▶ _PERINTAH TUGAS 1_: Sebutkan semua bagian tubuh pemuda yang menurut teks tentang Tari Caci bergerak seirama lagu.
▶ _PERINTAH TUGAS 2_: Lanjutkan teks tentang Tari Caci mulai setelah kalimat terakhirnya.

Featured Post

Danau Kelimutu dan Pesona 3 Warna Air yang Dilihat dari Langit

Keindahan Danau Kelimutu membuat banyak orang ingin ke sana. Tapi memang tidak mudah mencapai puncak gunung Kelimutu untuk menatap keind...

Monday, July 1, 2013

Tari Caci, simbol kepahlawanan dan keperkasaan

Dua pria tegap berdiri saling berhadapan. Yang satu memegang cambuk siap menyerang, lainnya siap mengambil gerakan menangkis. Di dahului dengan nyanyian seorang pemuda satu kelompok yang menantang seorang pemuda lainnya dari kelompok lawan. Tantangan itu disambut senandung dari kelompok sebelah. Pemuda dari kelompok yang ditantang maju dengan gerakan tarian. Tangan, kepala dan kakinya bergerak seirama lagu yang dimainkan.


Ctaarr!!...., suara cambuk menyalak mengenai tubuh pria di depannya. Luka memerah pun terlihat pada bagian tubuh yang terkena cambukan tersebut. Pemuda sebelah balas mencambuk. Tapi sang lawan pandai berkelit, serangannya cuma membentur tameng. Sekali lagi, ctaaarr!!.... kali ini serangan si pemuda yang terluka mengenai sasaran. Anehnya, tidak tampak rasa kesakitan pada wajah keduanya, meski sabetan cambuk begitu kerasnya. “hahahaha....”, justru gelak tawa dan sorak sorai membahana mengiringi adegan menegangkan tersebut.

▶ _BAHAN YANG DIBERIKAN_:
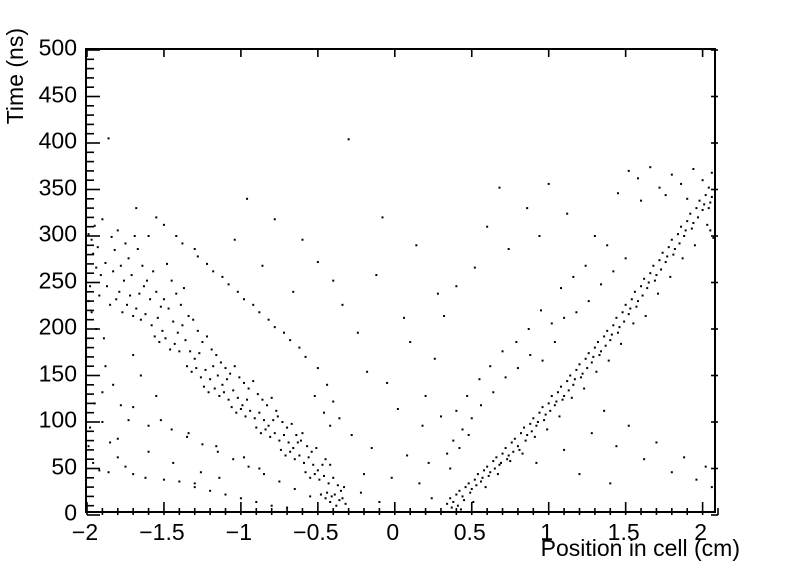 This screenshot has width=796, height=572. What do you see at coordinates (547, 532) in the screenshot?
I see `x-tick-label: 1` at bounding box center [547, 532].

▶ _JAWABAN YANG DIHARAPKAN 1_: Tangan, kepala, dan kaki.

▶ _JAWABAN YANG DIHARAPKAN 2_:
Itulah tari Caci, sebuah tarian perang khas suku Manggarai (salah satu suku besar yang mendiami pulau Flores, Provinsi Nusa Tenggara Timur), yang melambangkan kepahlawanan dan keperkasaan. Tarian ini memang melibatkan dua orang pria. Jika yang satu bertindak sebagai penyerang, maka yang lainnya harus bertahan atau menangkis serangan. Biasanya terdapat dua kelompok yang saling berhadapan dengan beranggotakan masing-masing delapan orang. Meskipun saling cambuk menjadi bagian dari tarian ini, namun diantara kedua kelompok tersebut tidak meninggalkan perasaan dendam baik selama maupun setelah tarian ini ditampilkan.

Caci adalah permainan rakyat Manggarai yang biasa dilakukan pada upacara-upacara adat atau upacara kenegaraan. Kata “Caci” sendiri berasal dari kata “Ca” yang artinya “Satu” dan “Ci” yang berarti “Uji”. Jadi “Caci” diterjemahkan sebagai “menguji ketangkasan satu lawan satu”.
Menurut kepercayaan masyarakat Manggarai, bagian tubuh penari Caci yang terkena cambuk akan menjadi penanda penting. Jika bagian punggung yang terkena cambuk, itu berarti panen akan menjanjikan. Darah yang keluar dari luka cambukan, merupakan persembahan kepada leluhur untuk kesuburan tanah. Meskipun awalnya tarian Caci dilakukan sebagai wujud rasa syukur atas keberhasilan panen, namun dalam perkembangannya, Caci juga biasa ditampilkan pada saat upacara pembukaan lahan baru, upacara penyambutan tamu, dan saat perayaan hari kemerdekaan Republik Indonesia.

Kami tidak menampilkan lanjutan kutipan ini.